While the SWAPs were free, the girls sold the tastes and crafts for a small fee, usually 25-50 cents. Half of the money raised was kept by the troop to offset operating costs for the event. The remaining half was split between Community 203 and the Juliette Low World Friendship Fund, which helps girls around the world continue in Girl Scouts (or Girl Guides as they’re called in some countries).

“Of the events we have been putting on, this is by far the most popular and timeless,” said Amy Mark, Troop 30304 Leader and event coordinator for Community 203.

“The girls really get involved in it. They get to know that they are part of a sisterhood of girls around the world. Every year we have different countries represented so they learn about a new part of the world.”

The troops are given a list of all the countries that are members of the World Association of Girl Guides and Girl Scouts (WAGGGS). WAGGGS has five world regions, and the goal is to have a country from each region represented. Through a detailed system, the troops’ country choices are approved, making sure countries chosen in the past five years are excluded.

“Before we started this system, we had troops representing mostly European countries and usually Mexico, that the Scouts already knew about, every year. With this system, we think the girls get more out of the event,” Mark said.

She said it’s usually held in conjunction with World Thinking Day, which was Feb. 22. As explained on wagggs.org/en/what-we-do/world-thinking-day/, the day of international friendship has been celebrated since 1926. It’s also a chance to speak out on issues that affect young women, and raise funds for the 10 million Girl Scouts/Girl Guides in 150 countries.

Karen Woodruff, a co-leader for Troop 00486 in Michigan City, said, “It’s a good opportunity for the kids to explore other countries and learn about the Girl Scout cultures there.”

The girls in her multi-age-level troop chose Wales and offered tastes of cawl, a ham and vegetable soup; Welsh cakes, biscuit-like cookies with raisins and bara brith; and dried fruit bread.

Eight-year-old Mica Gaskey, a member of Troop 00486 in Michigan City, enjoyed attending the Tasting Tea & World Thinking Day event for the second time.

A big fan of macaroni and cheese, she was ready to get her second helping of macaroni pasta with béchamel, a dish she picked up at Troop 00012’s booth representing Yemen. That troop also offered a Yemini guava smoothie and mahalabie (a Middle Eastern milk pudding).
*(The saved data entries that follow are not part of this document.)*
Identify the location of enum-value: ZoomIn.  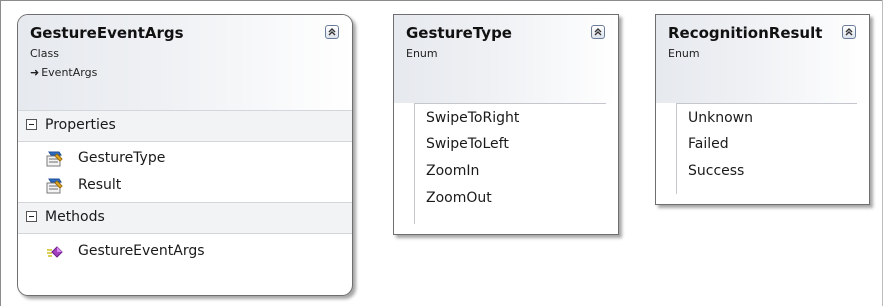
(452, 171).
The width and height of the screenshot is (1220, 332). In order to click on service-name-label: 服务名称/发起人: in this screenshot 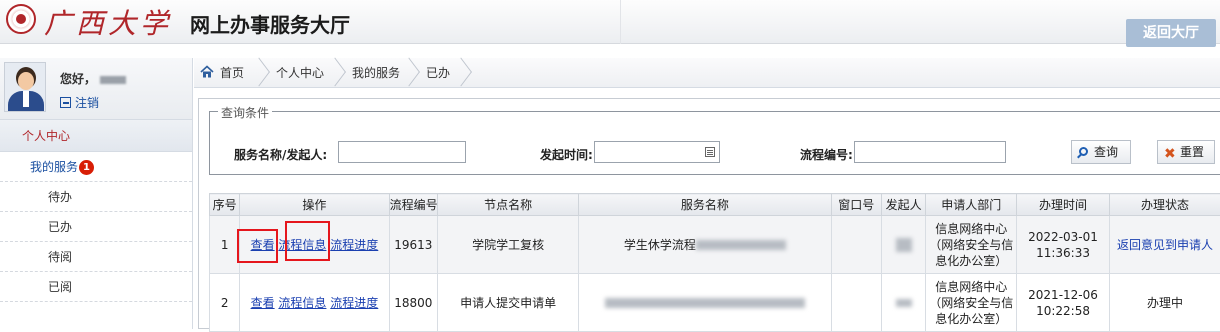, I will do `click(280, 154)`.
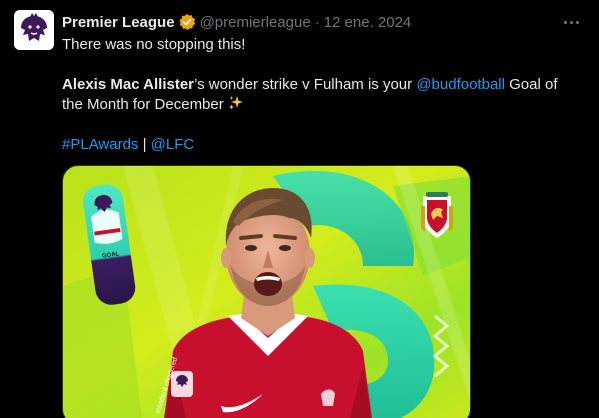 This screenshot has width=599, height=418. I want to click on display-name: Premier League, so click(118, 22).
“It’s wonderful,” her mother, Cara Hrivnak, said about the event. “You get to learn different things from other countries that you would never learn otherwise and you get to try different foods.”

Michigan City Troop 00028’s booth focused on Jamaica. Co-leader Amanda Fowler’s friend married a man from Jamaica who helped the Scouts with the authentic maglooba dish. It contained chicken, cinnamon sticks, dried lemon, jasmine rice and other spices.

Cardamom pods, which he assisted in obtaining, were another ingredient, and then “whatever vegetables that are in the house are used,” Fowler said.

“What is cool is it’s in one pot – I can’t believe there’s cinnamon in it,” she went on.

The event kicked off with an opening ceremony where the girls said the Pledge of Allegiance along with the Girl Scout Law and Girl Scout Promise.

“One year we had a moment of silence to think about the WAGGGS theme that year, which had to do with obstacles to girls around the world having education, and how thankful we are that we have education available to girls beyond sixth grade, unlike many developing countries.

“The next year, we did not,” said Mark. “Afterward, I was approached and asked, ‘What happened to the moment of silence?’ I did not realize what an impact that had on the girls and adults present, so since then we have to include it.”

Girl Scout Community 203 sent invitations to La Porte and Rolling Prairie Girl Scout leaders in Community 204, and many leaders and Scouts enjoyed attending the even, as they had in past years. Community 204 is holding a World Thinking Day Event on Sunday, March 31, from 2 to 4 p.m. at Rolling Prairie VFW Post 9423

Mark said the Tasting Tea & World Thinking Day event has been celebrated by area girls for over 40 years.